A group of residents in Cliftonville West, one of the poorest areas of Kent and the UK, have shown how engaging communities in their own development can achieve significant improvements in residents’ lives and well-being in just a few years.

The creation of A Better Cliftonville (ABC) in 2013 has allowed the community to take ownership of problems impacting on their quality of life, and provided a framework for them to work with local agencies to combat these.

Cliftonville West was originally a popular holiday destination in the early 20th century, but in more recent decades, the area has become known for its social and economic deprivation, which intensified during the economic recession of the early 2000s.

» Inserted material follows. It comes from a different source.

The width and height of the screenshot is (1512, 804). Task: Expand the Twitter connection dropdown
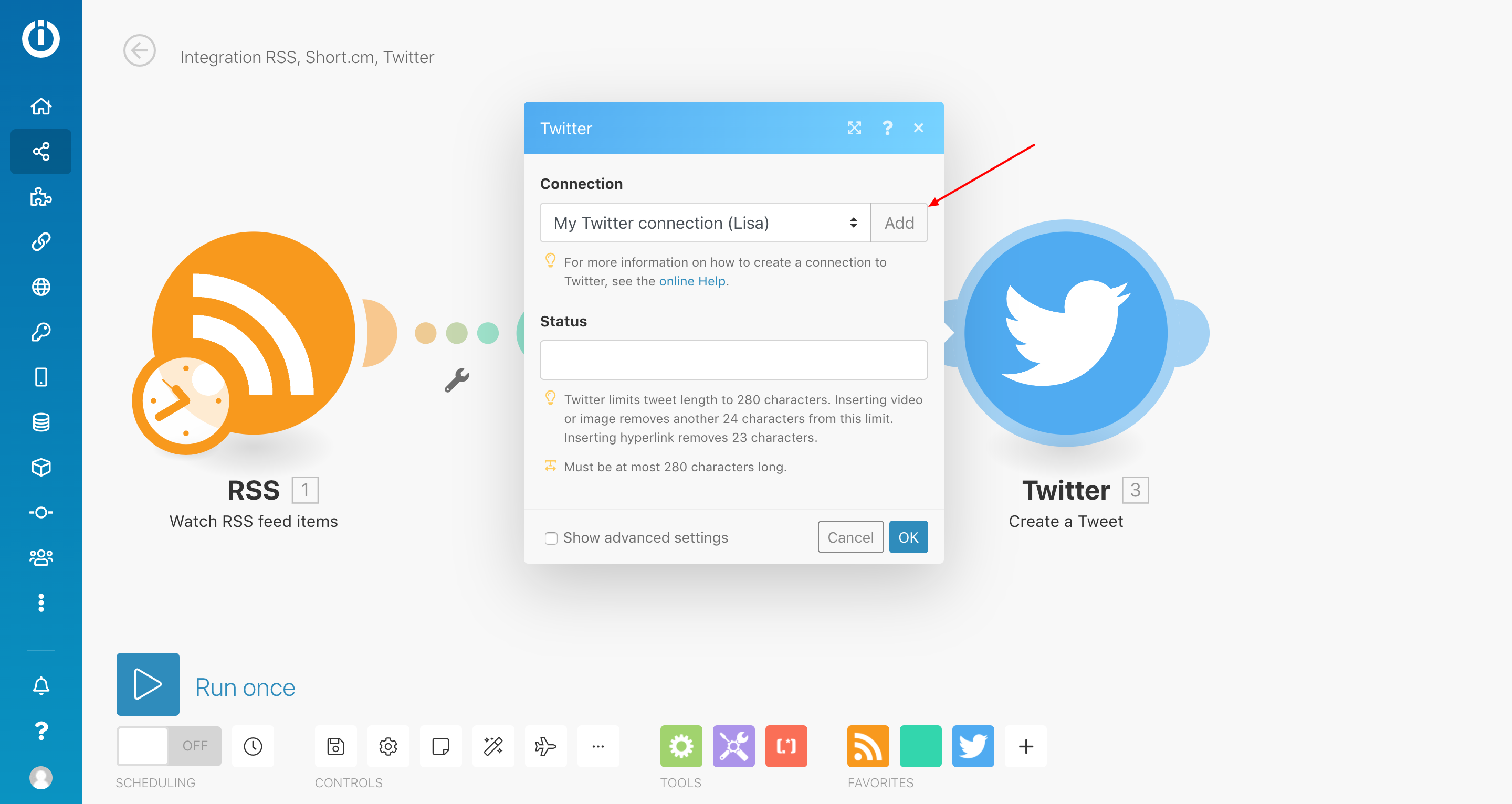[x=705, y=223]
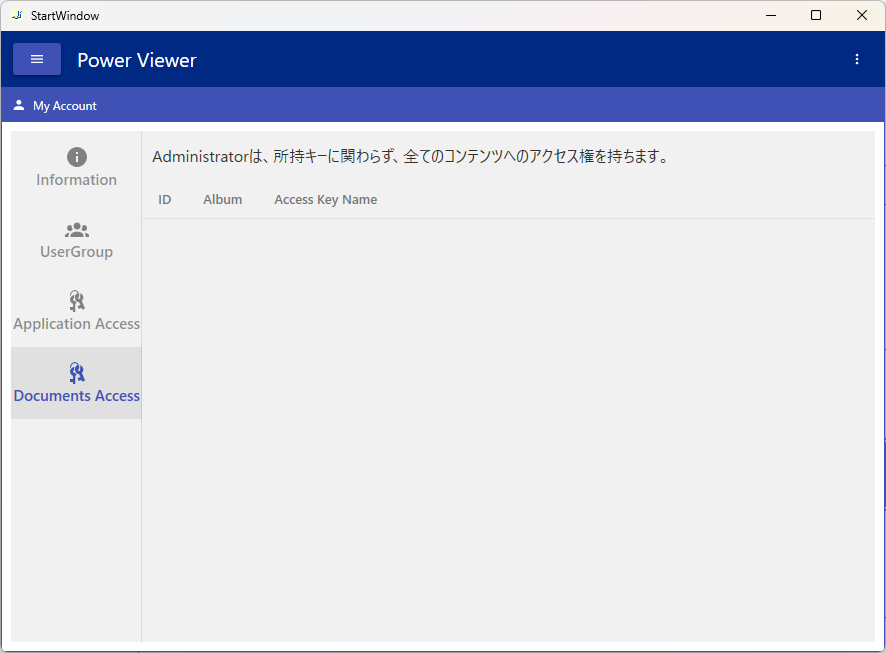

This started to turn around in 2013 when the Kent County Council public health team heard of the C2 Connecting Communities programme, an initiative to mobilise residents to improve their surroundings and health, and provided funding to establish it in Cliftonville West.

Kay Byatt, a local resident at the time and community development worker, was responsible for getting the volunteer-based initiative underway. Byatt said having face-to-face meetings between residents and agencies was an important part of the process, as it got people talking to each other and to the service providers’.

Once the ABC group was set-up, a working group of seven residents and three local agencies started to tackle key waste management issues, leading to improvements in council recycling services and new communal bins for household waste.

Other success include an anti-dog fouling campaign, and obtaining a grant from the council to improve and maintain one of the parks, now being used more often and by a greater range of residents.

Improving the waste problem has resulted in a safer, healthier environment for residents, and a renewed sense of price and community spirit is evident, says Kay, which is impacting people’s emotional well-being.

ABC’s waste working group has been so effective in addressing its priorities and engaging the council in waste monitoring and improvements, that it’s planning to disband to allow members to focus on other projects.

Kay added: “Residents have realised the power they have to get involved and influence changes, and so they’re encouraged to do more things, and feel so much better in themselves. People are saying ‘we’ve had years of being done to, and now we’re doing our own thing and are doing it together with the service providers’. It’s a whole new way of operating.”